Dai dati rielaborati dalla Fp Cgil emerge che cresce tra il 2014 e il 2015 la quota di personale non stabile (tempi determinati e formazione lavoro, interniali e co.co.co) di circa 3.500 unità per complessivi 43.763 lavoratori. Cala invece il ricorso a consulenze ma allo stesso tempo aumenta la spesa complessiva che arriva a 230 milioni di euro. In questo quadro si inserisce lo stato dei servizi ai cittadini e del finanziamento al servizio sanitario nazionale, giudicato “insufficiente e costantemente ridotto” e il bisogno dello sblocco del turn over.
Risorse e nuovi Lea – Se l’approvazione dei nuovi Lea, “auspicata da lungo tempo”, è per la Fp Cgil “un passo avanti per avere prestazioni in linea con i bisogni dei cittadini, è necessario però rivedere le attuali organizzazioni del lavoro, in estrema sofferenza in molti territori, e fissare adeguati standard minimi di personale in maniera omogenea e uniforme su tutto il territorio nazionale, sui quali programmare coerentemente le assunzioni di personale, a prescindere dalle inevitabili specificità territoriali”.

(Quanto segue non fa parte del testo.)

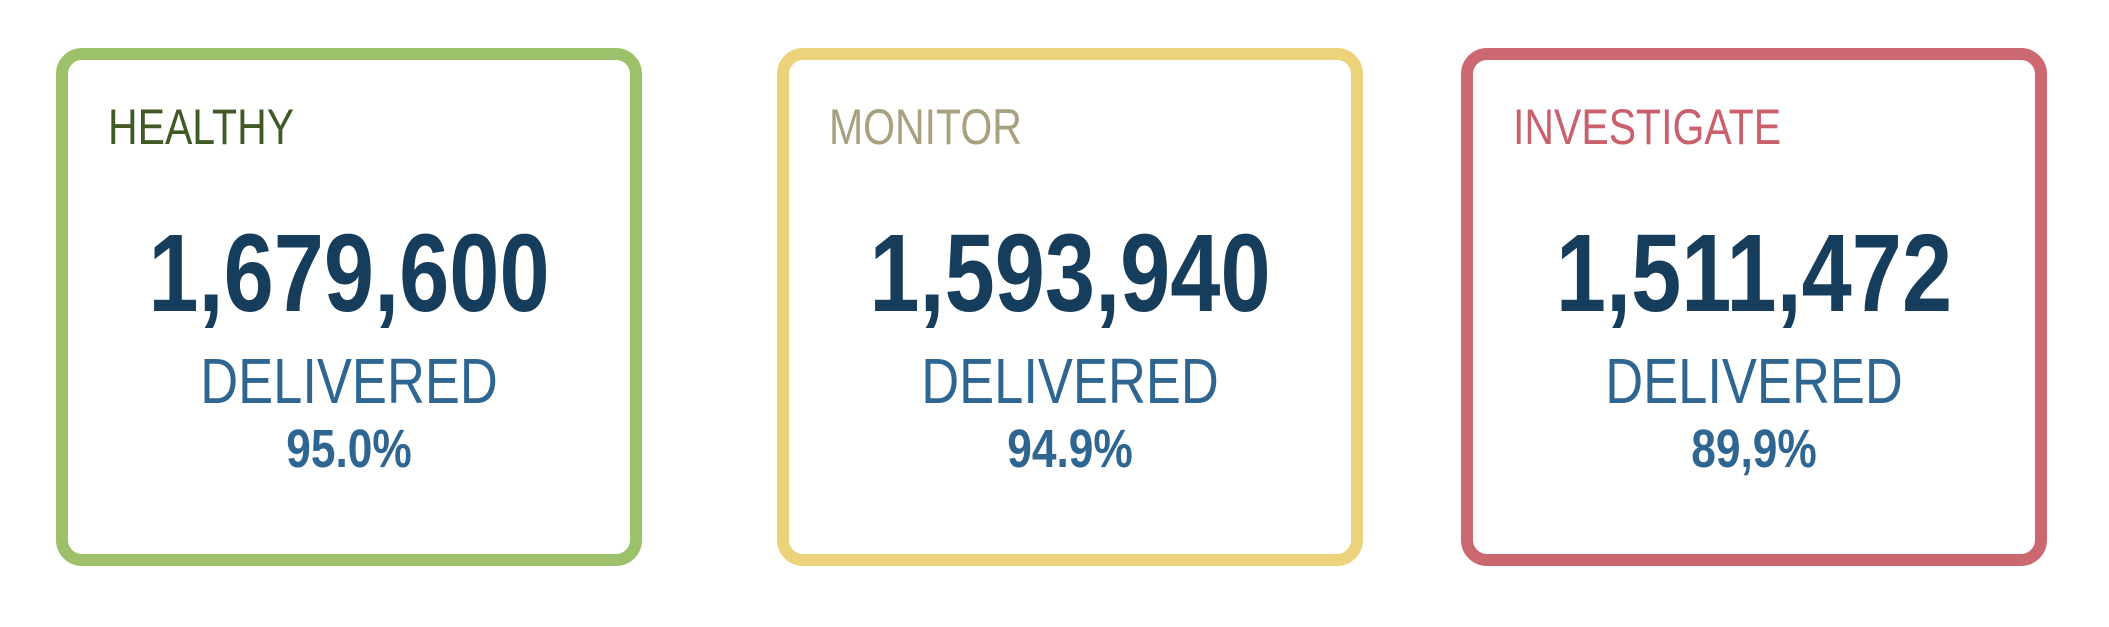  I want to click on status-title: MONITOR, so click(926, 127).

Per il sindacato “non è più possibile aspettare oltre per scongiurare l’eventualità che l’aumento delle prestazioni da garantire ai cittadini, con l’attuale scarsità di risorse complessive, arrivi a creare una effettiva selezione delle prestazioni, con il rischio concreto di non poterle garantire e non solo nell’immediato. Proviamo, per esempio, a pensare al trattamento delle ludopatie, introdotto dal nuovo DPCM: siamo sicuri che nei servizi ci sia un numero adeguato di personale formato? O è necessario pensare sin da subito ad assumere ed a programmare interventi formativi mirati?”.

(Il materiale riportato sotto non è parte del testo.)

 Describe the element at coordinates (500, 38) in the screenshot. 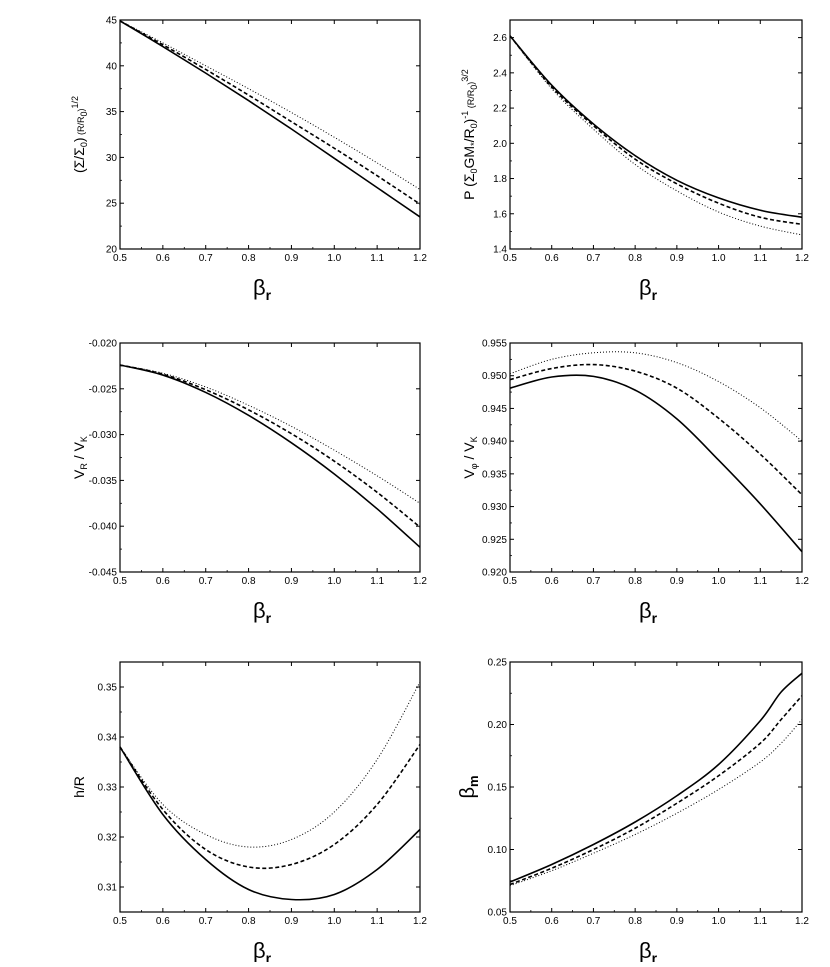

Secondo la categoria dei servizi pubblici della Cgil è urgente superare il blocco del turn over, “anche nelle regioni soggette a piano di rientro, per garantire servizi ai cittadini e assicurare il funzionamento dei nuovi Lea. Così come non è più rinviabile una riorganizzazione complessiva che guardi all’uniformità nazionale delle prestazioni per recuperare la marcata frantumazione del Servizio sanitario nazionale che ha prodotto enormi differenze fra sistemi regionali/territoriali, per costruire l’effettiva garanzia dei Lea, vecchi e nuovi. Affinché tutte le nuove attività previste, o anche solo la parziale modifica di quelle già in essere, possano essere svolte con capacità e competenza, bisogna investire con l’attuazione di un adeguato piano di formazione rivolto a tutto il personale del Servizio Sanitario Nazionale”.

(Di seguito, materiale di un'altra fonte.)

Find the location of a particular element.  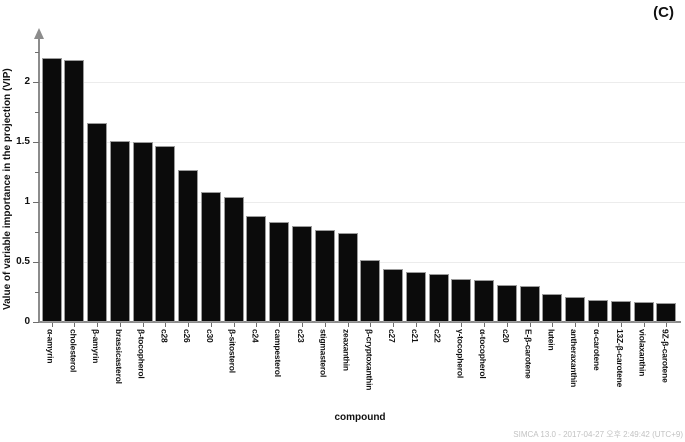

y-tick-label: 1 is located at coordinates (27, 202).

Infine, per la Fp Cgil “bisogna arrivare al più presto alla definizione dei corrispondenti livelli essenziali per l’assistenza sociale e sociosanitaria, per concretizzare quell’integrazione dei servizi di welfare alla persona prevista da quasi vent’anni e mai attuata, rendendo finalmente esigibile e uniforme quel diritto alla salute che è costituzionalmente garantito”. Per tutti questi motivi la Funzione Pubblica Cgil chiede che “il Comitato Lea si confronti, in modo permanente, con le rappresentanze sindacali dei lavoratori, evitando così di parlare di cose astratte”.